• [PROBLEM TO SOLVE]:
Word for word, restate each of the entries below, and drop every picture.

(Stored records)
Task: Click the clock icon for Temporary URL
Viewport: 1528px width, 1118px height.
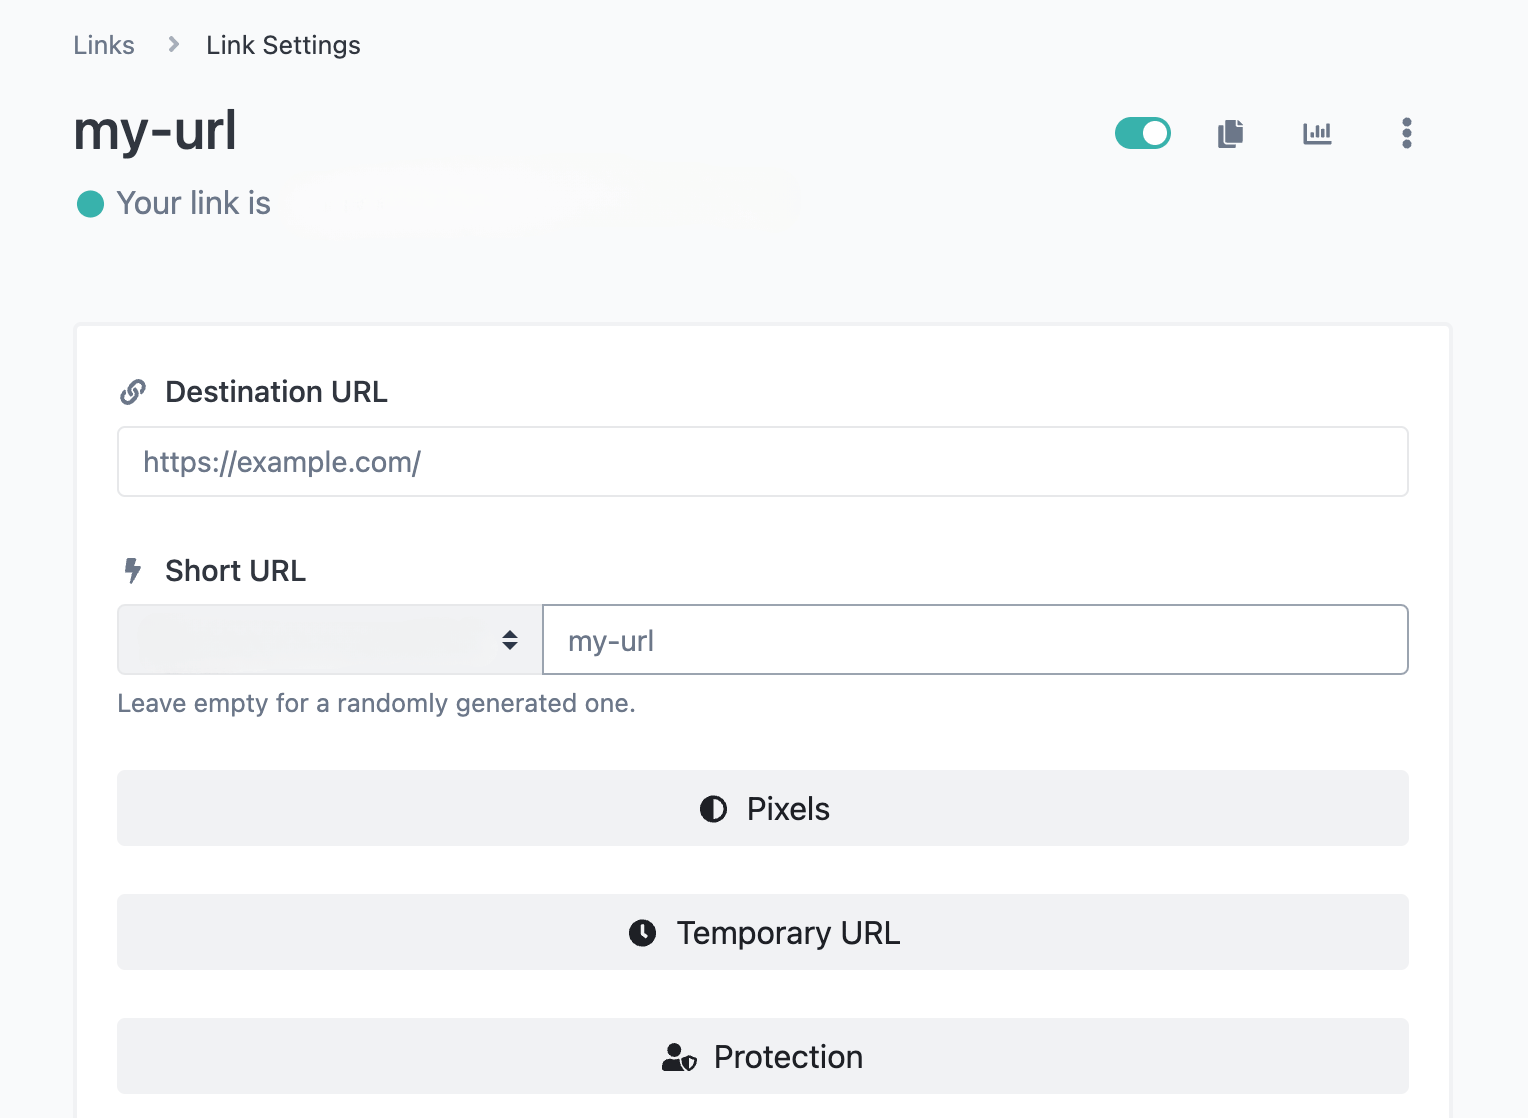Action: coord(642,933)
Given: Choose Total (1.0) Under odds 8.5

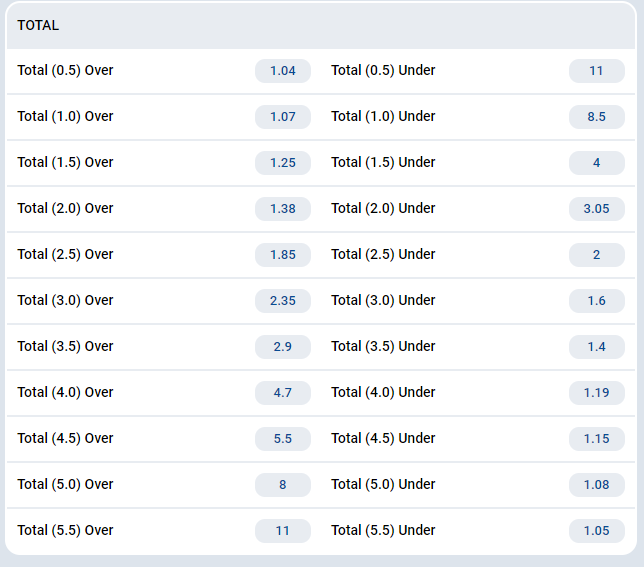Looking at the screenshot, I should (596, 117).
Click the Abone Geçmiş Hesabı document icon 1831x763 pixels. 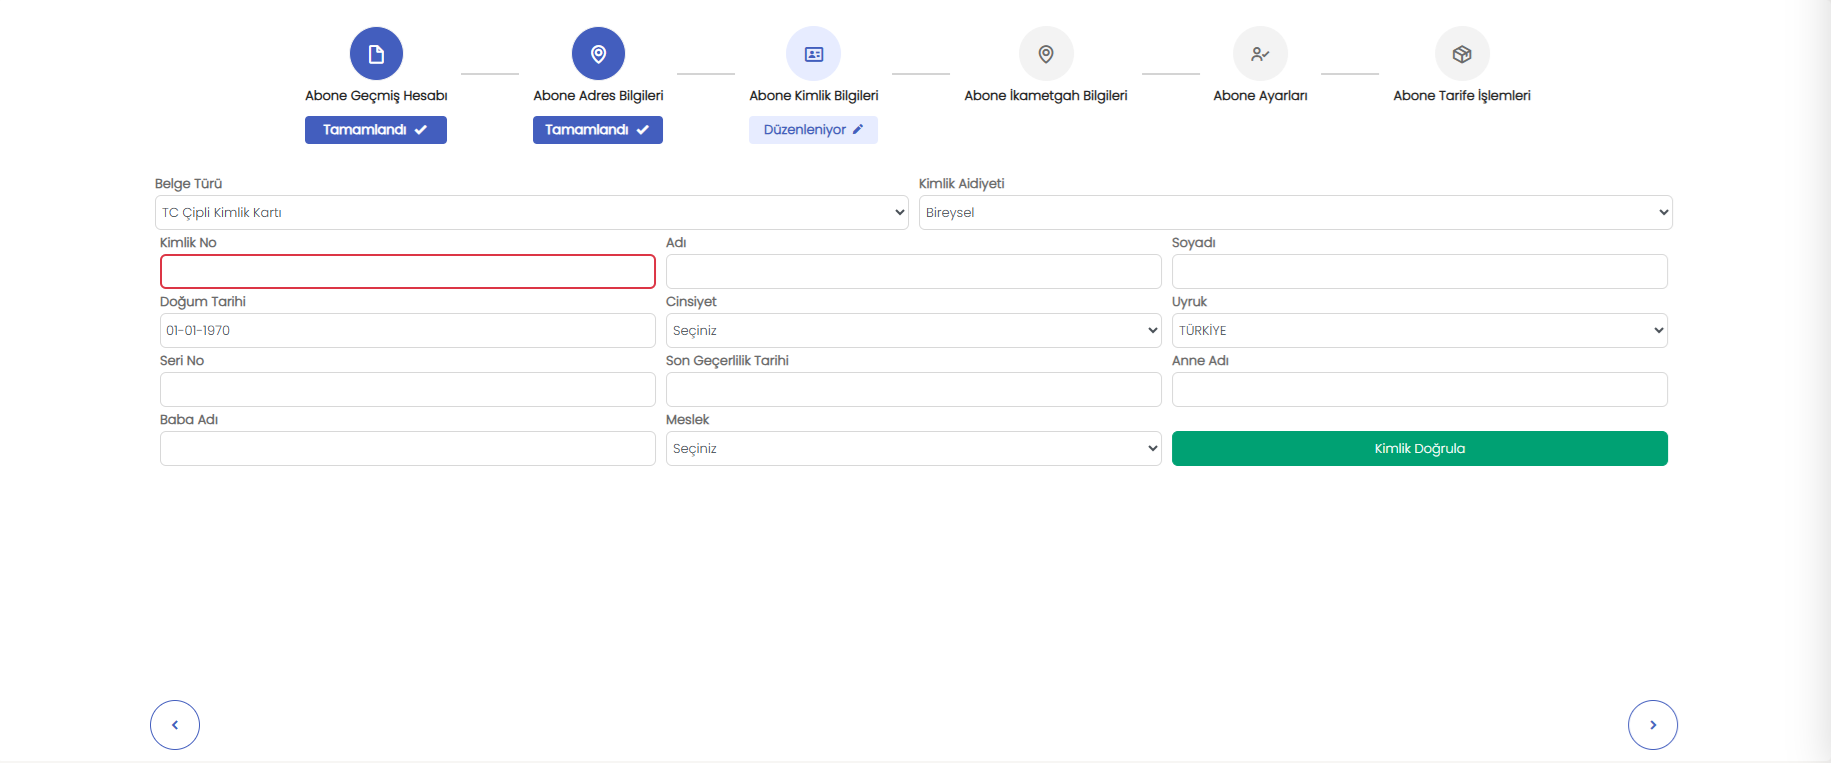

• [OUTPUT OF THE TASK]:
Task: Click the clock icon for Temporary URL
Viewport: 1528px width, 1118px height.
Action: coord(642,933)
Given: Choose Total (1.0) Under odds 8.5

Looking at the screenshot, I should (596, 117).
Click the Abone Geçmiş Hesabı document icon 1831x763 pixels. 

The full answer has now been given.